Antibody-drug conjugates (ADCs) require a target that alone is not sufficient for action. To be effective, these drugs also require sufficient combined binding affinity and internalization, said Smyth. With respect to gastroesophageal cancer, trastuzumab deruxtecan (Enhertu) is the prototype ADC, establishing single-agent efficacy in trastuzumab-resistant disease. The agent also has shown preliminary efficacy in HER2-low tumors. ADCs are currently limited by having only two proven cytotoxic payloads, topoisomerase inhibitors and monomethyl auristatin E.

Multiple ADCs targeting CLDN 18.2 have reached late-stage clinical development.

“When you look at the data, the response rates and progression-free survival are fairly consistent across these molecules,” said Smyth. “Sonesitatug vedotin has completed recruitment to the phase III randomized CLARITY trial. If it shows the efficacy demonstrated in phase I/II, that will likely establish it as the first CLDN 18.2 ADC to move into clinic.”

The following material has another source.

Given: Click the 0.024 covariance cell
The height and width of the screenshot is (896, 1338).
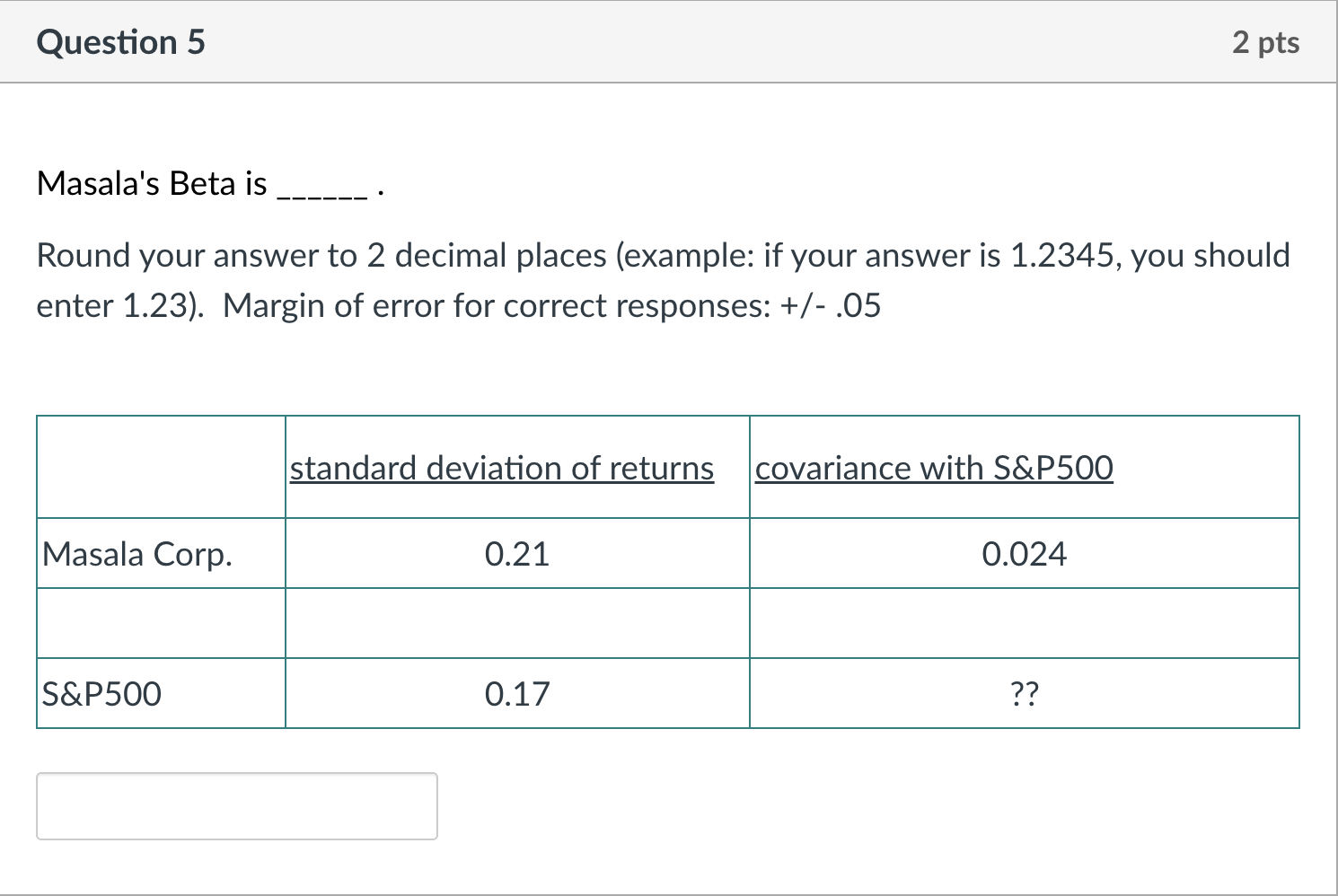Looking at the screenshot, I should [x=1025, y=554].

Combination therapy with a CLDN 18.2 ADC is an obvious next step in clinical investigation. Early experience with JS107 plus CAPOX chemotherapy and toripalimab (Loqtorzi) in a phase I study of untreated advanced gastroesophageal cancer showed an 87% overall response rate and median PFS of 11.1 months. However, the results came with a heavy treatment burden, leading to dose interruption in 78% of patients and dose reduction in 29%.

“We should not get overexcited about the response rate,” said Smyth. “Yes, 88% is high. But in my opinion, this treatment is too much for patients. This is triplet chemotherapy plus PD-1. We know triple chemotherapy is not tolerated in esophagogastric cancer. Global registration trials for any ADC in the future will more sensibly look at doublet chemotherapy plus PD-1.”

CAR T-Cell Therapy

CAR-T therapy has had a transformative impact on blood cancers, but solid tumors have proven to be far more challenging.

“CAR-T can cure hematological cancers, but solid tumors are different,” said Smyth. “CAR-T is a process as much as a medicine, with apheresis and manufacture requiring time and bridging chemotherapy and lymphodepletion, which requires fitness that many gastric cancer patients do not have. Unlike CD19 [a common target in hematologic cancers], solid tumor antigens are heterogenous, difficult to reach, and are found in an immunosuppressive tumor microenvironment.”

The first randomized trial of a CAR T-cell therapy for gastroesophageal cancer, conducted in China, met the primary endpoint, achieving an objective response rate of 26% and a median PFS of 3.25 months versus 1.77 months for the control arm.

“There is no doubt this is exciting for a solid tumor,” said Smyth. “However, the comparator, which included some tyrosine kinase inhibitors and other ineffective third-line treatments, was weak; and the long-term survival is unimpressive compared to what we see in hematological cancers.”

“When you take this in context of the onerous requirements for patients, including bridging therapy and lymphodepletion, and the financial resources required, we need better outcomes before this could be justified as a mainstream treatment,” she added.